In his article at The Christian Post, Sapp argued that Republican lawmakers have done nothing to meaningfully fight abortion. But Bomberger’s response tells a different story—as does Clinton herself. To Sapp’s “And what did Republicans [during the George W. Bush administration] do to overturn Roe or in any meaningful way limit abortion? Nothing,” Bomberger responds: “Well, here’s a whole lot of ‘nothing,’ I guess”:

  • Partial Abortion Ban of 2003
  • Reinstituted the Mexico City Policy
  • Born-Alive Infant Protection Act
  • Prolife Justices Roberts and Alito appointed to the Supreme Court
  • Launched national adoption awareness campaign and increased tax credit for adoption-related expenses from $5,000 to $10,000
  • Significantly increased federal funding for abstinence-based education through HHS (see this HHS-commissioned pro-abstinence study now hidden by that federal department)
  • Issued federal regulation allowing states to include unborn children in the federal/state S-CHIP program to help provide pre-natal care to poor women
  • Annually recognized Sanctity of Human Life Day
  • Thwarted every UN effort to promote abortion as an international right

And this is just on the federal level. Republican-controlled state legislatures have enacted legislation to whittle away at the egregious unconstitutional Roe decree. Constitutional foes, in the form of pro-abortion Democrats, fight every single prolife effort. Perhaps Sapp has never heard of pregnancy resource centers—you know, those thousands of facilities across the country (CareNet, Heartbeat International, NIFLA) that care for mothers and their children. Many are medical. Some even provide prenatal care. All offer their services, including parenting classes and maternal and baby supplies, at no cost to their clients. These centers are a threat to Big Abortion, rescuing mothers, fathers and their children and offering help and hope.

Clinton celebrated the reversal of a Texas state law this summer that had required abortion clinics to hold admitting privileges to a hospital within 30 miles, and to comply with ambulatory surgical center standards in the Supreme Court’s Whole Woman’s Health v. Hellerstedt. She is an unabashed opponent of any conceivable regulation on abortion.

While praising the court’s decision, Clinton reiterated her intention to oppose any law or restriction on abortion:

Our fight is far from over.
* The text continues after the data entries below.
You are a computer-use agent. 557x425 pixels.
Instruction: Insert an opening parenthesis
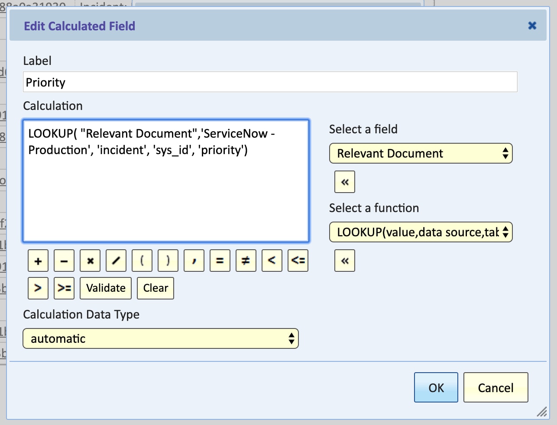(x=142, y=261)
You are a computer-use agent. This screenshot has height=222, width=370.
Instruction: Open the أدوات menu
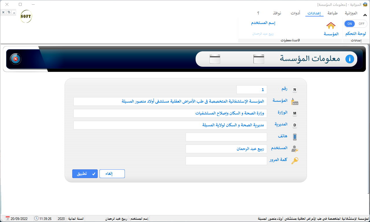click(x=295, y=13)
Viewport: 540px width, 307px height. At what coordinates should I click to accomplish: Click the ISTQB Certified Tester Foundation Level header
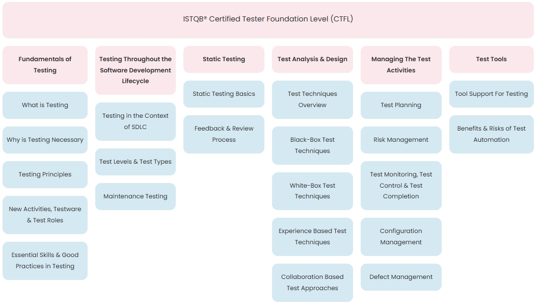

In Texas and across the country, a woman’s constitutional right to make her own health decisions is under attack. In the first three months of 2016, states introduced more than 400 measures restricting access to abortion. We’ve seen a concerted, persistent attack on women’s health and rights at the federal level.

While some in pro-life camps point to potential Supreme Court nominations as the decisive factor for voting for Donald Trump despite his flaws, others argue that the Democratic Party is the preferred way forward for those who place a premium on the sanctity of life.

Christian and pro-life voters no doubt face a difficult decision in 2016. As we weigh our options, however, it seems implausible to include Hillary Clinton on that list.